At Riverwood Pottery, the husband-and-wife team of Brant and Karen Barnes throw pots, oil lamps, mugs and guitar slides. Then there's the stained-glass studio of Riverwood Menagerie, KMR Handweaving, Treehouse Pottery and M.J. Jewelry.

The town also is the departure point for the Great Smoky Mountains Railroad train. On the scenic 53-mile ride, which crosses 25 bridges, you'll also see what's left of an engine that figured in the train-wreck scene in 1993's "The Fugitive," which was filmed here.

Before leaving Dillsboro, barbecue lovers should stop in for ribs at Dillsboro Smokehouse. It may seem an odd place for celebrity sightings, but the walls are plastered with letters from famous folks such as Tommy Lee Jones and Harrison Ford. Barbecue is a noun in North Carolina, and it's almost a crime to visit the state without trying it.

HOT SPRINGS

You can ask the townsfolk what keeps people coming back to Hot Springs, a town at the junction of the French Broad River and the Appalachian Trail, but don't expect a concrete answer.
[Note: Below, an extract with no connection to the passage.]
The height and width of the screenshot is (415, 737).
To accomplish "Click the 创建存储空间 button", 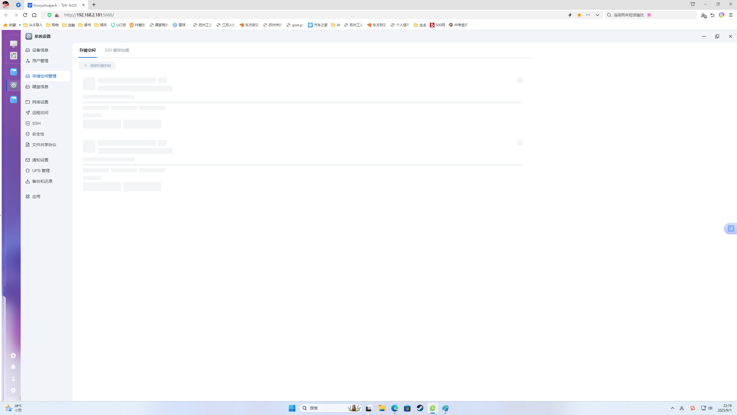I will pos(97,65).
"There is something about Hot Springs that can't be explained, but people visit one time and feel compelled to come back," said Heath Anthony White of Huck Finn Rafting Adventures.

Perhaps it's because a river runs through it. Or perhaps it's because the town is home to natural hot springs that are thought to contain healing properties. Native Americans discovered the hot springs, and in the early 1800s a resort was created. People flocked to "take the waters" for everything that ailed them.
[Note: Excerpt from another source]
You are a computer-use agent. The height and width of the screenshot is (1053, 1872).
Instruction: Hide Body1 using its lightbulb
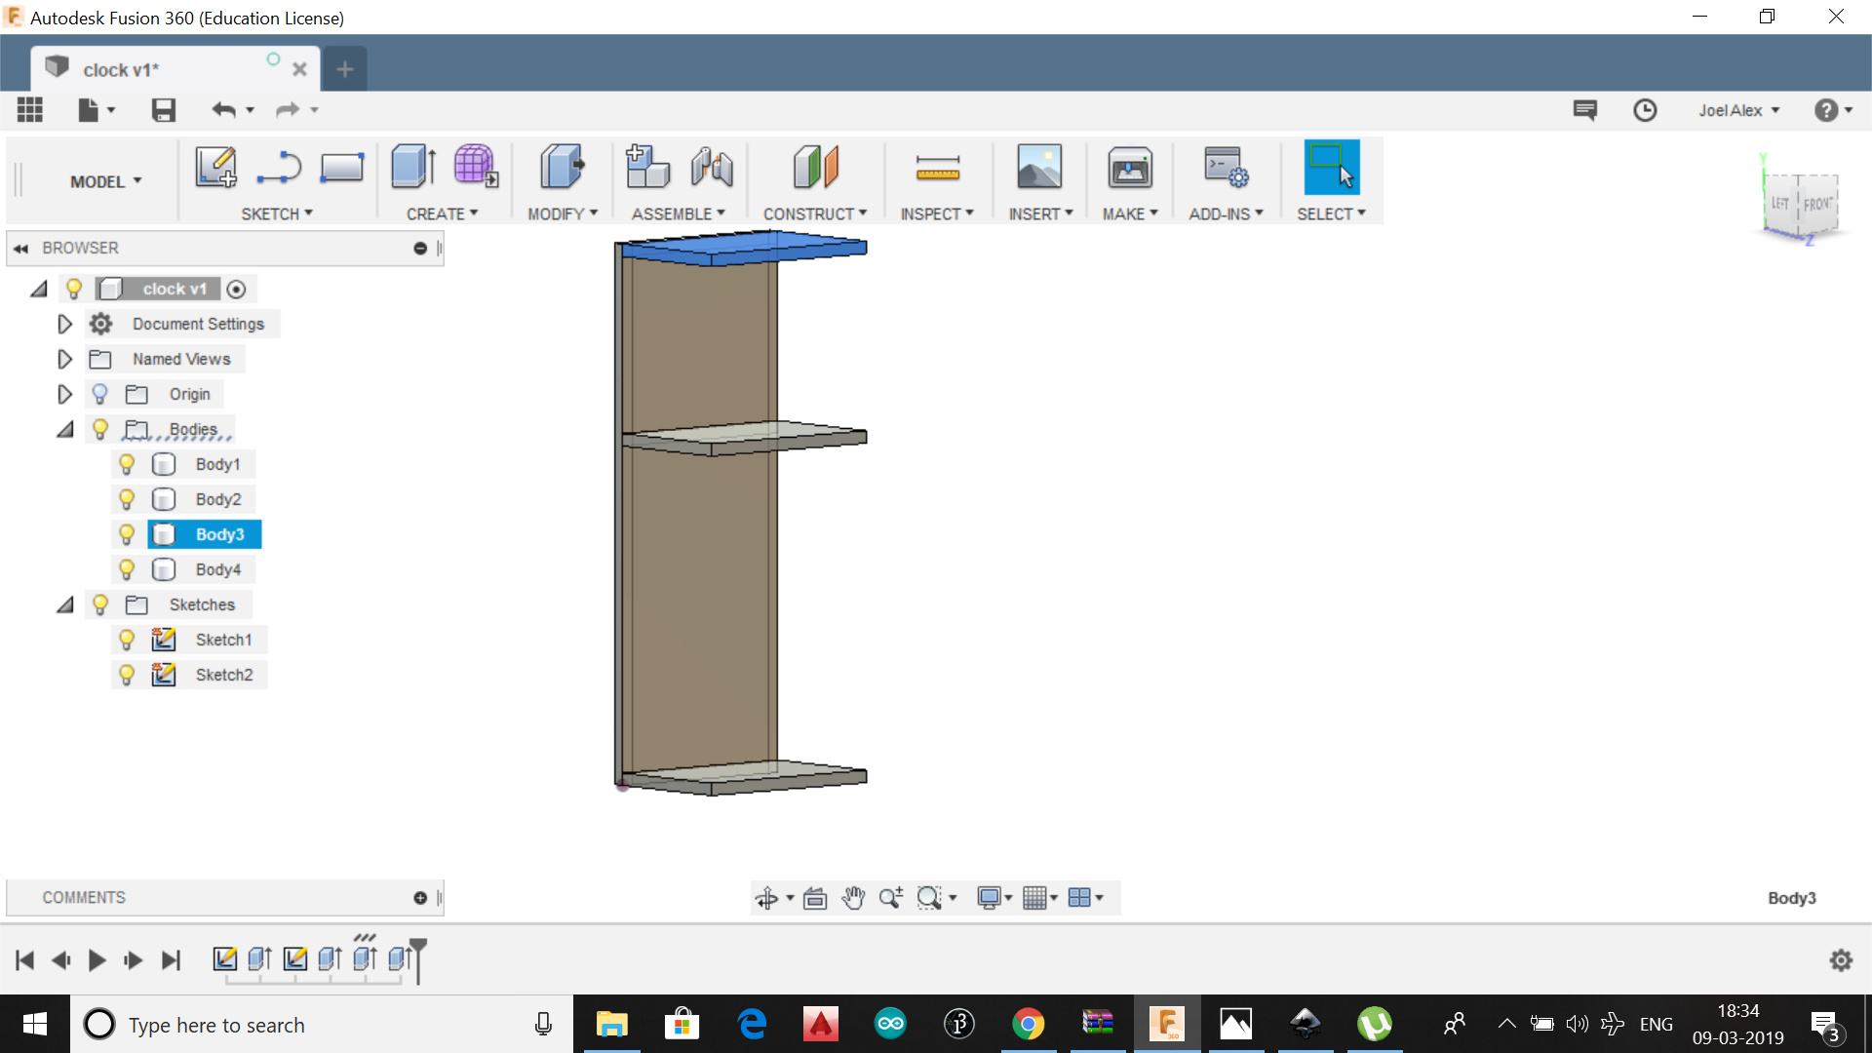(127, 464)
Visitors still laze in the waters, but Hot Springs is also a haven for outdoor enthusiasts. The Appalachian Trail -- the 2,175-mile footpath that runs from Georgia to Maine -- makes a stop here, and the town is surrounded by Pisgah National Forest's half-million acres. Just try to check your BlackBerry while headed over a Class III rapid or as you hurtle yourself off Cody's Cliff into the cool mountain waters. For the less adventurous, there are easy, unguided float trips.

Don't miss the Bridge Street Cafe & Inn, where local musicians play regularly.

Perhaps the best testament to the lure of this tiny mountain town is one group of unusual visitors. Early in the last century, the federal government interned captured German merchant sailors in the area. Postwar, many returned to vacation at Hot Springs.

WAYNESVILLE

Downtown is a bustling combination of mountain charm and sophistication. On one street, you'll find handmade crafts; around the corner, a bottle of 2000 Chateau Petrus for the bargain price of $3,800.

Stop in at the Wall Street Book Exchange, on Wall Street, naturally. On shelves full of old hard-bound books, it's possible to find a mint-condition classic like "Gulliver's Travels" or "Madame Curie" for $3.

A block's walk will land you in Bob and Kathy Lang's Home Tech Kitchen Shop, where you can stock up on picnic accessories.

Pick up a fresh turkey sandwich with cranberry chutney from Patio Bistro & Coffee Shop and a bottle of wine from Classic Wine Seller. Then drive on Blue Ridge Parkway until an idyllic lunch spot reveals itself.